Al 57’, dopo una splendida azione costruita sulla destra, Anguissa raccoglie l’assist di Politano e infila Szczęsny con un diagonale potente per l’1-1 che rimette tutto in equilibrio.

Il controsorpasso arriva dodici minuti dopo: rigore per il Napoli e Romelu Lukaku resta freddissimo dal dischetto, spiazzando il portiere e firmando il definitivo 2-1 al 69’. Il Maradona esplode, trasformandosi nel solito catino di fuoco che accompagna le grandi rimonte azzurre.

Nel finale la Juventus tenta il forcing con i cambi — entrano Douglas Luiz, Conceição e Vlahović — ma il Napoli regge con ordine e cuore, portando a casa una vittoria preziosa e meritata.

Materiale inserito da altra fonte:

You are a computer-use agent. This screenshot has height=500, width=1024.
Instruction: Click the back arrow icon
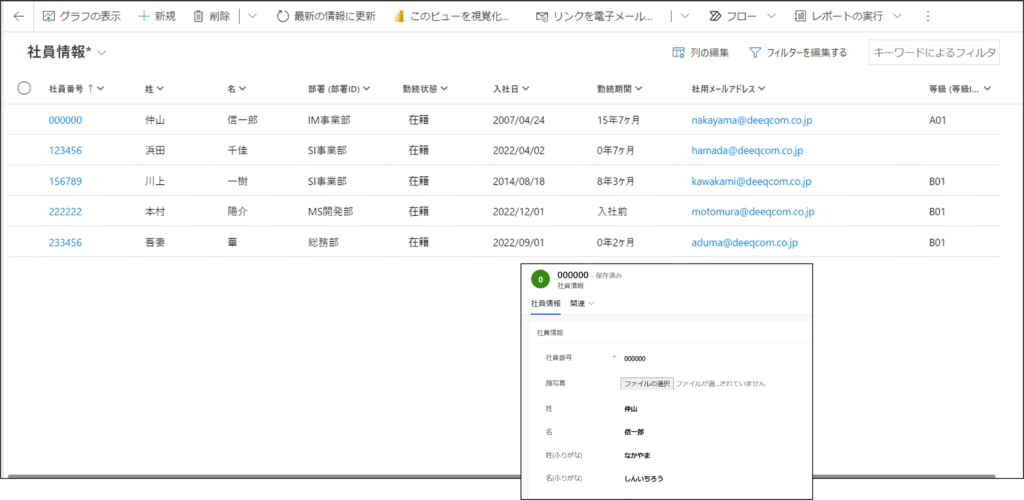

Un successo che ha ribadito una tendenza ormai consolidata: negli ultimi anni, al Maradona, il Napoli ha spesso avuto la meglio sulla Juventus, imponendo ritmo, intensità e una lettura emotiva della partita che i bianconeri faticano a gestire.

Conclusione

Napoli-Juventus è memoria, rivalità, teatro e battaglia.
Una sfida che si rigenera, che cambia interpreti ma non intensità.
Dalla notte epica della Supercoppa 1990 ai duelli moderni, ogni partita racconta un pezzo di storia, ogni ricordo ne alimenta altri.

E nel cuore di ogni tifoso azzurro, quel 5-1 del 1º settembre 1990 continua a brillare come la notte in cui Napoli volle – e seppe – essere più grande di tutto.